_Excerpted data_
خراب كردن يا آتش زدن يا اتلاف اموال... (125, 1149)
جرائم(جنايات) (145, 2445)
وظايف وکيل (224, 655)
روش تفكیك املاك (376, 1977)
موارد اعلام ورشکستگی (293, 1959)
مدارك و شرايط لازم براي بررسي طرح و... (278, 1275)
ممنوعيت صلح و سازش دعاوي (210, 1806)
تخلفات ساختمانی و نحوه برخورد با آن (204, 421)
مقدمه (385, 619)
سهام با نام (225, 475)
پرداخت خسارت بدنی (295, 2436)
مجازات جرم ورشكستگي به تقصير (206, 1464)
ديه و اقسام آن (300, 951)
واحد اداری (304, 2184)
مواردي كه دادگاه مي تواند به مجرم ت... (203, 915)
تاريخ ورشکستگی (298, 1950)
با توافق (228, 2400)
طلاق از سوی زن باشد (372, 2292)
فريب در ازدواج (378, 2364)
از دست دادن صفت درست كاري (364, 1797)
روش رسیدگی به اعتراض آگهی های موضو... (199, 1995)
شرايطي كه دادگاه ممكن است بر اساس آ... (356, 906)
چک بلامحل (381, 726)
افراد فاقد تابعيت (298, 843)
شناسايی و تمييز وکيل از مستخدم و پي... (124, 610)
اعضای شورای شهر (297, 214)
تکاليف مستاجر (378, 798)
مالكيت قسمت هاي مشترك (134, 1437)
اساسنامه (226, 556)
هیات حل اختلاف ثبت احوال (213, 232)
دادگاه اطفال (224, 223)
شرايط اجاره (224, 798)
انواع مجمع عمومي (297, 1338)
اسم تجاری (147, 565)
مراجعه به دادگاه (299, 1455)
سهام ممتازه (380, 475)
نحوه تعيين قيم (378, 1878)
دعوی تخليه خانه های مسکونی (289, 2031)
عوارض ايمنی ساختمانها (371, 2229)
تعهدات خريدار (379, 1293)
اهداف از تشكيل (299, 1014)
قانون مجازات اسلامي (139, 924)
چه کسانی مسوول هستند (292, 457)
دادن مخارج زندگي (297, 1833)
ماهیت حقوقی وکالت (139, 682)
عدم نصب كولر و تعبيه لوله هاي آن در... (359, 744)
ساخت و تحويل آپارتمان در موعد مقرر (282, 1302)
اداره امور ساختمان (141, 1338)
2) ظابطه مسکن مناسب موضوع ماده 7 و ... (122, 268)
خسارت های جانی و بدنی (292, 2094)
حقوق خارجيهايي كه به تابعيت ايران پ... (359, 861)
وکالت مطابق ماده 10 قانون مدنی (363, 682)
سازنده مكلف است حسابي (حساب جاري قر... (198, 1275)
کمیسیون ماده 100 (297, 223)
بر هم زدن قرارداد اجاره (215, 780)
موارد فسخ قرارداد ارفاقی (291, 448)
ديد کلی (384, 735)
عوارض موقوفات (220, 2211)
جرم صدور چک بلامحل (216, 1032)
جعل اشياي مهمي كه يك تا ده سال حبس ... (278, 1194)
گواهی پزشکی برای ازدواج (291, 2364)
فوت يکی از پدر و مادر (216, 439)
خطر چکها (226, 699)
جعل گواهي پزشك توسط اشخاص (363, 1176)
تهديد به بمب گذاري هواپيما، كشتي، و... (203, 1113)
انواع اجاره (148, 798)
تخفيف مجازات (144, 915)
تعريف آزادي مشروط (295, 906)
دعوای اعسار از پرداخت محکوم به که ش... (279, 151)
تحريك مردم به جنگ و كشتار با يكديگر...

_Your goal_
The answer must be the data above, repeated exactly as it stands.

_Output_
خراب كردن يا آتش زدن يا اتلاف اموال... (125, 1149)
جرائم(جنايات) (145, 2445)
وظايف وکيل (224, 655)
روش تفكیك املاك (376, 1977)
موارد اعلام ورشکستگی (293, 1959)
مدارك و شرايط لازم براي بررسي طرح و... (278, 1275)
ممنوعيت صلح و سازش دعاوي (210, 1806)
تخلفات ساختمانی و نحوه برخورد با آن (204, 421)
مقدمه (385, 619)
سهام با نام (225, 475)
پرداخت خسارت بدنی (295, 2436)
مجازات جرم ورشكستگي به تقصير (206, 1464)
ديه و اقسام آن (300, 951)
واحد اداری (304, 2184)
مواردي كه دادگاه مي تواند به مجرم ت... (203, 915)
تاريخ ورشکستگی (298, 1950)
با توافق (228, 2400)
طلاق از سوی زن باشد (372, 2292)
فريب در ازدواج (378, 2364)
از دست دادن صفت درست كاري (364, 1797)
روش رسیدگی به اعتراض آگهی های موضو... (199, 1995)
شرايطي كه دادگاه ممكن است بر اساس آ... (356, 906)
چک بلامحل (381, 726)
افراد فاقد تابعيت (298, 843)
شناسايی و تمييز وکيل از مستخدم و پي... (124, 610)
اعضای شورای شهر (297, 214)
تکاليف مستاجر (378, 798)
مالكيت قسمت هاي مشترك (134, 1437)
اساسنامه (226, 556)
هیات حل اختلاف ثبت احوال (213, 232)
دادگاه اطفال (224, 223)
شرايط اجاره (224, 798)
انواع مجمع عمومي (297, 1338)
اسم تجاری (147, 565)
مراجعه به دادگاه (299, 1455)
سهام ممتازه (380, 475)
نحوه تعيين قيم (378, 1878)
دعوی تخليه خانه های مسکونی (289, 2031)
عوارض ايمنی ساختمانها (371, 2229)
تعهدات خريدار (379, 1293)
اهداف از تشكيل (299, 1014)
قانون مجازات اسلامي (139, 924)
چه کسانی مسوول هستند (292, 457)
دادن مخارج زندگي (297, 1833)
ماهیت حقوقی وکالت (139, 682)
عدم نصب كولر و تعبيه لوله هاي آن در... (359, 744)
ساخت و تحويل آپارتمان در موعد مقرر (282, 1302)
اداره امور ساختمان (141, 1338)
2) ظابطه مسکن مناسب موضوع ماده 7 و ... (122, 268)
خسارت های جانی و بدنی (292, 2094)
حقوق خارجيهايي كه به تابعيت ايران پ... (359, 861)
وکالت مطابق ماده 10 قانون مدنی (363, 682)
سازنده مكلف است حسابي (حساب جاري قر... (198, 1275)
کمیسیون ماده 100 (297, 223)
بر هم زدن قرارداد اجاره (215, 780)
موارد فسخ قرارداد ارفاقی (291, 448)
ديد کلی (384, 735)
عوارض موقوفات (220, 2211)
جرم صدور چک بلامحل (216, 1032)
جعل اشياي مهمي كه يك تا ده سال حبس ... (278, 1194)
گواهی پزشکی برای ازدواج (291, 2364)
فوت يکی از پدر و مادر (216, 439)
خطر چکها (226, 699)
جعل گواهي پزشك توسط اشخاص (363, 1176)
تهديد به بمب گذاري هواپيما، كشتي، و... (203, 1113)
انواع اجاره (148, 798)
تخفيف مجازات (144, 915)
تعريف آزادي مشروط (295, 906)
دعوای اعسار از پرداخت محکوم به که ش... (279, 151)
تحريك مردم به جنگ و كشتار با يكديگر...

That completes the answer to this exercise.